I admire a lot of what it attempts to accomplish, even if it isn’t entirely successful. I certainly felt something while watching it – a chill that settled across my shoulders and the back of my neck; a stirring that wound up into my stomach and coiled there like a reptile. I don’t know if that’s to the film’s credit or its detriment. But atmosphere is a powerful thing. It can root you to the spot for long enough that the work’s questing tendrils snake around your mind’s, each trying to figure the other out.
Both lead actors are sometimes disturbing and sometimes heartbreaking. Freedman-Jackson, in particular, delivers one of the great young performances in recent years. But are they characters? I couldn’t say. Even now, having watched the open-ended story meander into something resembling a conclusion, I can’t say I possess any specific insight about them as people; their psyches, their desires, their traumas, their lives before the one that was written for them. That might be the point. But if it is, you have to wonder why.

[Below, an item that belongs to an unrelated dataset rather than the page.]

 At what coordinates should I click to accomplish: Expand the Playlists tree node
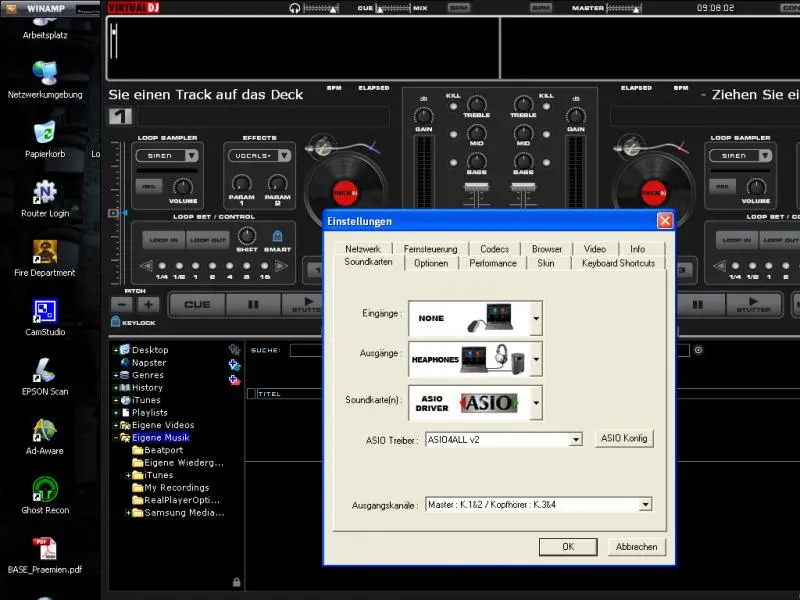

Emily Althaus, from Orange is the New Black, plays a motel manager. Gene Jones plays an older man who runs a work camp for delinquent boys. The leads – again, particularly Freedson-Jackson – have an easy rapport with them. There’s probably a film to be made about every combination. That’s the greatest strength of The Strange Ones – for all its faults, you feel as though it could go on forever, in any direction.
Unsettling and unusual, but predictable and thin, The Strange Ones is worth watching mostly because it suggests the possibility of a fine filmmaking career. But it lingers, too, for whatever reason. It runs less than 90 minutes; as lean as a feature film gets. I hope the next one is longer.